Even though the Act only expressly divests district courts of jurisdiction over actions seeking injunctive relief, its underlying principles of comity also bar court consideration of "a declaratory judgment action challenging the constitutionality of state tax laws," Kraebel, 959 F.2d at 400 (citing Great Lakes Dredge & Dock Co. v. Huffman, 319 U.S. 293, 297, 63 S. Ct. 1070, 87 L. Ed. 1407 (1943)), and actions for damages under § 1983 challenging the constitutionality of a state tax, see Fair Assessment, 454 U.S. at 116; Long Island Lighting Co. v. Town of Brookhaven, 889 F.2d 428, 431 (2d Cir. 1989), so long as "a plain, adequate, and complete remedy may be had in state court," Long Island Lighting Co., 889 F.2d at 431 (citing Fair Assessment, 454 U.S. at 116).*fn3
Here, all of Plaintiff's claims fall within the purview of the Act or its principles of comity. Plaintiff's cause of action asserting violations of New York's Real Property Tax Law seeking to enjoin the Town of Brookhaven from collecting taxes based on the allegedly unlawful assessment is exactly the type of action contemplated by the Act. See Rosewell v. LaSalle Nat'l Bank, 450 U.S. 503, 522, 101 S. Ct. 1221, 67 L. Ed. 2d 464 (1981). Plaintiff does not dispute that the Court does not have jurisdiction to hear this claim. (See Pl. Opp. ¶ 7.)

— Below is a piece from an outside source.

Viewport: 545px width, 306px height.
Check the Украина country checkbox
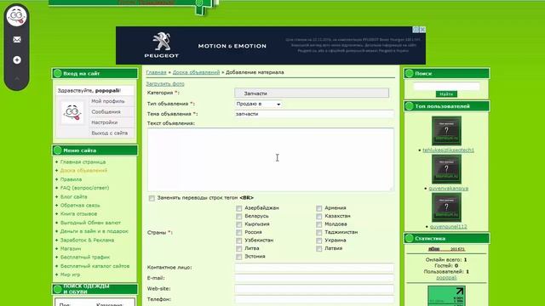click(x=319, y=241)
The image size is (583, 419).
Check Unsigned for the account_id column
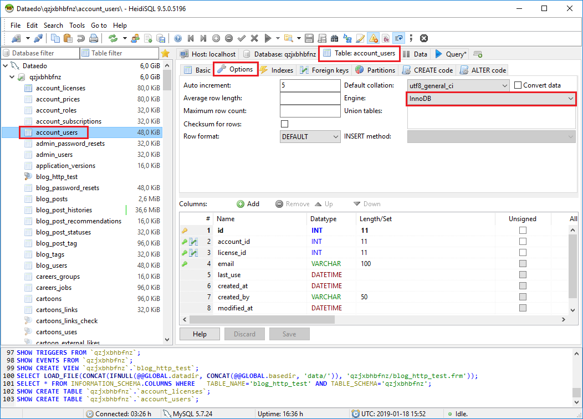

Plaintiff's constitutional claims fair no better. Plaintiff argues that the Act does not apply because he "does not contest State Law but, rather, alleges that State Law has not been applied to [P]laintiff equally." (Pl. Opp. ¶ 11.) But it is well-settled that "in a damage action pursuant to section 1983 alleging that in administering a tax the state has violated a party's constitutional rights, principles of comity require the federal court to dismiss the claim." Moore v. Trippe, 743 F. Supp. 201, 210 (S.D.N.Y. 1990) (emphasis added); see also Wells v. Malloy, 510 F. 2d 74, 76 (2d Cir. 1975) (holding that "invocation of the Civil Rights Act does not suffice to create an exemption from 28 U.S.C. § 1341").*fn4
Therefore, the Court lacks subject matter jurisdiction over Plaintiff's claims so long as he can assert his federal rights in state court. See Fair Assessment, 454 U.S. at 116.
B. Availability of State Court Remedies
The Court finds that New York provides several remedies that afford Plaintiff an opportunity to raise all of his constitutional objections related to the assessment of his property. "First, [Plaintiff] may, in a declaratory judgment action under New York C.P.L.R.  3001 and New York Gen. Mun. Law § 51, assert [his] challenges to the constitutionality of the assessor's methodology." Long Island Lighting Co., 889 F.2d at 431 (emphasis added). Second, Plaintiff may and in fact is attacking the validity of the tax assessment in an article 7 proceeding. Id. at 431-32. And finally, Plaintiff may assert his § 1983 claim for damages in a civil action filed in state court. Id. at 432-33. Therefore, since Plaintiff has multiple adequate state remedies available, the Court is divested of subject matter jurisdiction, and Plaintiff's claims must be dismissed. See Kraebel, 959 F.2d at 400 (noting that the Second Circuit has "reviewed the remedies available under New York State procedures to challenge real property tax assessments claimed to be improper, and concluded that they were, indeed, 'adequate'"); Terminello v. Vill. of Piermont, No. 08-CV-1056, 2009 WL 3496615, at *2 (S.D.N.Y. Oct. 28, 2009) (same); Macagna, 2010 WL 3257729, at *7 (same).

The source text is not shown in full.